- **GOAL OF THE EXERCISE**
Please filter the entries below and copy every line that contains the word "header". Case counts.

- **GIVEN INFORMATION**
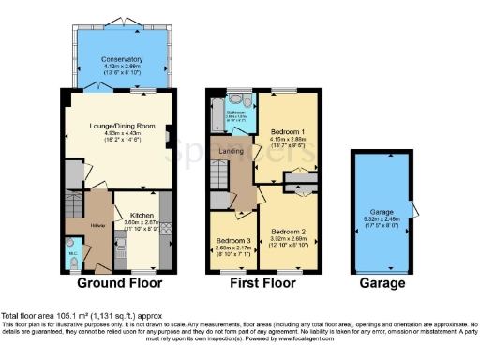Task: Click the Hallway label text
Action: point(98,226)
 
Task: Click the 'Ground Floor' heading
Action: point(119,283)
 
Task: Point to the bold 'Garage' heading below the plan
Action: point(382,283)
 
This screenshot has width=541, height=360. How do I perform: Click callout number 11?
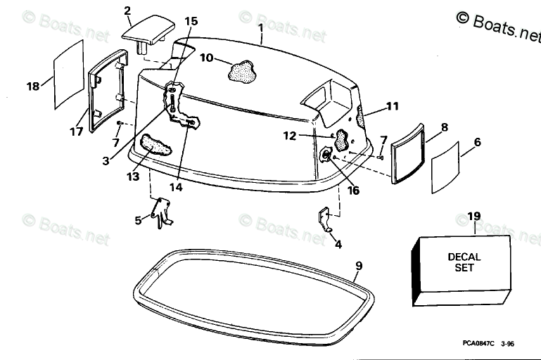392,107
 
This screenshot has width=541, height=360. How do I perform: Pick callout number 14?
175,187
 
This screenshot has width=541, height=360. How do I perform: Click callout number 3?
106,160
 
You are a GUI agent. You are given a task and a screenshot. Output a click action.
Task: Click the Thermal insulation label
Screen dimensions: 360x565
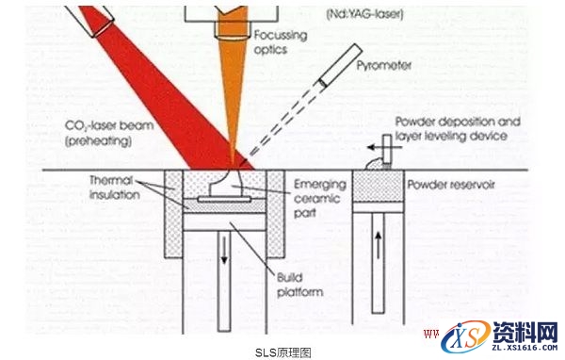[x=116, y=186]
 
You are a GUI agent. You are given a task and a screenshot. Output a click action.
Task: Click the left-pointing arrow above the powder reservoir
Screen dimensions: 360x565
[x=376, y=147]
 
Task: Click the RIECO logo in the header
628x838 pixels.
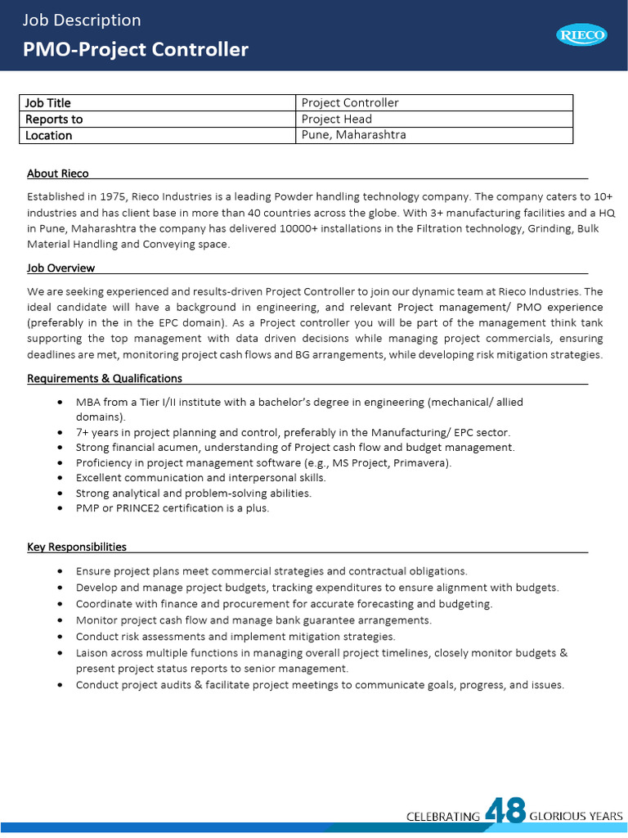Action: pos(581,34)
---
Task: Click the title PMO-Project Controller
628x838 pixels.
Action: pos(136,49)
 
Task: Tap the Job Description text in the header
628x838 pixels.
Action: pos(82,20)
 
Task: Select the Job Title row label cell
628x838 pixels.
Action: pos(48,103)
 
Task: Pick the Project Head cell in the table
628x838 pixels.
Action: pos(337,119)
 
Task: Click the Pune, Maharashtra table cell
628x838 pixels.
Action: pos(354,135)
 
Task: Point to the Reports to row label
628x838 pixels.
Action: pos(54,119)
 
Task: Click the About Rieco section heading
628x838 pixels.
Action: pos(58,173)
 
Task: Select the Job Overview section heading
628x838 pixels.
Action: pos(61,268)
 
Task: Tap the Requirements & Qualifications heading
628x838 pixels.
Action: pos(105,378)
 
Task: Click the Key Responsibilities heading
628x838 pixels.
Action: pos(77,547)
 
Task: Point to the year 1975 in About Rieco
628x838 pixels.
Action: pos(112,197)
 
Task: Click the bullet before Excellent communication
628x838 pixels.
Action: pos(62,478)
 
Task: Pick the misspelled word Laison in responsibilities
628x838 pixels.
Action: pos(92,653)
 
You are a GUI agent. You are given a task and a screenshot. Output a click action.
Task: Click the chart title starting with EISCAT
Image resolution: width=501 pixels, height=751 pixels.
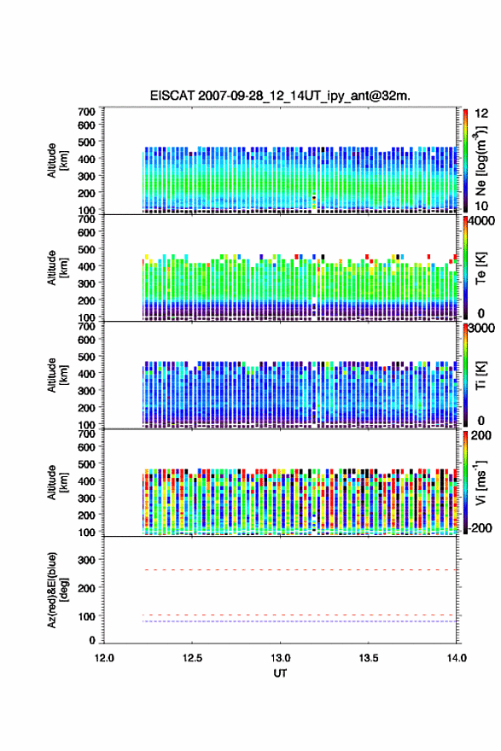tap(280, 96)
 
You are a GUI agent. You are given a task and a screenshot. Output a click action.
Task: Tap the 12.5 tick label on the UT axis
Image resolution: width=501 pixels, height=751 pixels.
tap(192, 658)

- **FULL ANSWER**
Task: Click the RIECO logo in the header
Task: Tap the Job Description text in the header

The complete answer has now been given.